Given data>
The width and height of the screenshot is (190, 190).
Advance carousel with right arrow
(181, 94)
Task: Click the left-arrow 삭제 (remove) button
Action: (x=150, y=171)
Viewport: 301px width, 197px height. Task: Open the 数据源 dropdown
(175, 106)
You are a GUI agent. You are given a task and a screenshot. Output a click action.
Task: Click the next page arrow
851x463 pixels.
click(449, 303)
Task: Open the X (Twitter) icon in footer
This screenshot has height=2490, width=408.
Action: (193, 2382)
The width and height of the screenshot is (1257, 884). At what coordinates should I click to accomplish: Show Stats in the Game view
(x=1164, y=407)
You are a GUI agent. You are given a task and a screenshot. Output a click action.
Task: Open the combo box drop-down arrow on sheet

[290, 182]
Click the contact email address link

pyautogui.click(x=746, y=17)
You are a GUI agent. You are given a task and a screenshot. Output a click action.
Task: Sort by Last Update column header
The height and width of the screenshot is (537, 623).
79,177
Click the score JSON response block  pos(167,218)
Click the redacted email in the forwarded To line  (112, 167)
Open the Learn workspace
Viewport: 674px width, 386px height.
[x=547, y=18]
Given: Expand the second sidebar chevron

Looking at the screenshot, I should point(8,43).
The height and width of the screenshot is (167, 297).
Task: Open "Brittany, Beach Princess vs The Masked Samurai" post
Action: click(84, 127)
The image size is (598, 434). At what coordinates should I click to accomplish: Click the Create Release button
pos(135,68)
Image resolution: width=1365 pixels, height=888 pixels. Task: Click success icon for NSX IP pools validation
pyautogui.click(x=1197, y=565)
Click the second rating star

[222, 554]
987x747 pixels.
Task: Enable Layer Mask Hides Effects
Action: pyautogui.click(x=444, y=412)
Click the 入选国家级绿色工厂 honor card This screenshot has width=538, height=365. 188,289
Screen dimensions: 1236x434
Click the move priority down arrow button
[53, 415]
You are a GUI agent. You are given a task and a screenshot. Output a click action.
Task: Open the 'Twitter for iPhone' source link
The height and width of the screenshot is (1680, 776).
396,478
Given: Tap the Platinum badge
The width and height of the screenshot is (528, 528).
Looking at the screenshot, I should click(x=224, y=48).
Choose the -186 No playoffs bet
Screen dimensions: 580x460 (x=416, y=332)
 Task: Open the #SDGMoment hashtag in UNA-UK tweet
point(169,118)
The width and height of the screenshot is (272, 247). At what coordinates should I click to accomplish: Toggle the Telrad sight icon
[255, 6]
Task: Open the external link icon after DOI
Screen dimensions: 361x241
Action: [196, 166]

Problem requirements> Would you return exactly the lines from the one containing "Task: Open the #SDGMoment" through the end of the listing, both included, and only them?

Answer>
 Task: Open the #SDGMoment hashtag in UNA-UK tweet
point(169,118)
The width and height of the screenshot is (272, 247). At what coordinates should I click to accomplish: Toggle the Telrad sight icon
[255, 6]
Task: Open the external link icon after DOI
Screen dimensions: 361x241
Action: [196, 166]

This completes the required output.